Представляю, лейтенант, какое у тебя было бы лицо, если б я тебе сообщил все это. Эх, эх! Такие времена!»
Николай Николаевич, отгоняя эти мысли, тряхнул головой и провел рукой по лицу, потеребил усы и сказал: – Так, значит, на живца? Хорошо! Подготовьте план оперативно-следственных мероприятий для приобщения его к делу. Дело подготовьте для передачи Особому Совещанию. Пусть там решают. А про себя подумал: «Лаврентию Палычу так и доложу: материалы следствия по делу Бурова переданы для рассмотрения Особым Совещанием НКВД»
– Николай Николаевич, но ведь, но ведь для Бурова это означает…
– Молчать! – взорвался начальник: – Лейтенант, выполняйте.

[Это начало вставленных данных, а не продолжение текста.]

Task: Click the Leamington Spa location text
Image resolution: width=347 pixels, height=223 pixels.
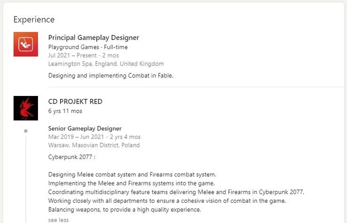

Особым Совещанием НКВД обвиняемый по статье 58 – прим.1 «б» и не признавший своей вины Буров Владимир Сергеевич был приговорен к расстрелу. Но Бурову повезло. Советский театральный гуманизм иногда бросал жребий и оттаскивал счастливчиков, кому он выпадал, от расстрельных камер.
Военная Колллегия Верховного Суда СССР отменила Бурову расстрельный приговор, заменив его двадцатью годами лагерей.
Родригес, он же Хренов Фока Фомич, узнал о таком исходе дела Бурова от Силина Ивана. Тот специально приехал в деревню на дачу к Родригесу и сообщил ему о таком раскладе.
– Расстрел, оно, конечно, было бы лучше, надежнее, – разливая самогон по стаканам, пробормотал бывший комендант.
– Двадцать лет лагерей тоже неплохо, – усмехнулся Силин, – помнишь, как думал хитрый узбек Ходжа Насреддин, обещавший эмиру, что научит говорить осла? «За двадцать лет или ишак подохнет, или эмир, того, хм, да», – и добавил, – и даже если у него, у Бурова, в башке что-то сдвинется, и он все вспомнит, то кто его услышит, кому интересны в лагере его бредни? Никому! – Силин залпом опорожнил стакан, выдохнул, закусил салом с зеленым лучком и оценил: – Вот это вещь! Не то, что эти коньяки вонючие да казенная водка на химии. – Хозяин дачи тоже хряпнул стакан, занюхал хлебом и поинтересовался: – И куда же бедолагу закатали?
– Пермский лагерь. Березники. Магний и титан будет колупать, – прожевывая закуску, ответил Силин.
Крепко тогда поддали друзья на радостях. На следующий день ближе к вечеру, душевно опохмелившись, Силин отбыл восвояси. Проводив друга, Хренов достал из тайничка за шкафчиком перстень Борджиа и несколько раз подкинул его на ладони. Перед глазами на фоне огня появились силуэты Гранда, Пушкарева, Бурова и тут же к ним добавилось еще одно лицо – Пини Флекенштейна. Лица этих людей обретали черты медленно как при проявлении фотографий, затем также медленно стали расплываться, теряя очертания. Осталось одно лицо. Лицо Гранда. Оно стало увеличиваться и приближаться, да так, что почему-то перехватило дыхание. Хренов глубоко вздохнул, потряс головой, отгоняя видение, спрятал перстень в тайник и направился к столу с намерением допить остатки самогона. От вчерашней радости не осталось и следа. На душе остался мутный, как самогон, осадок.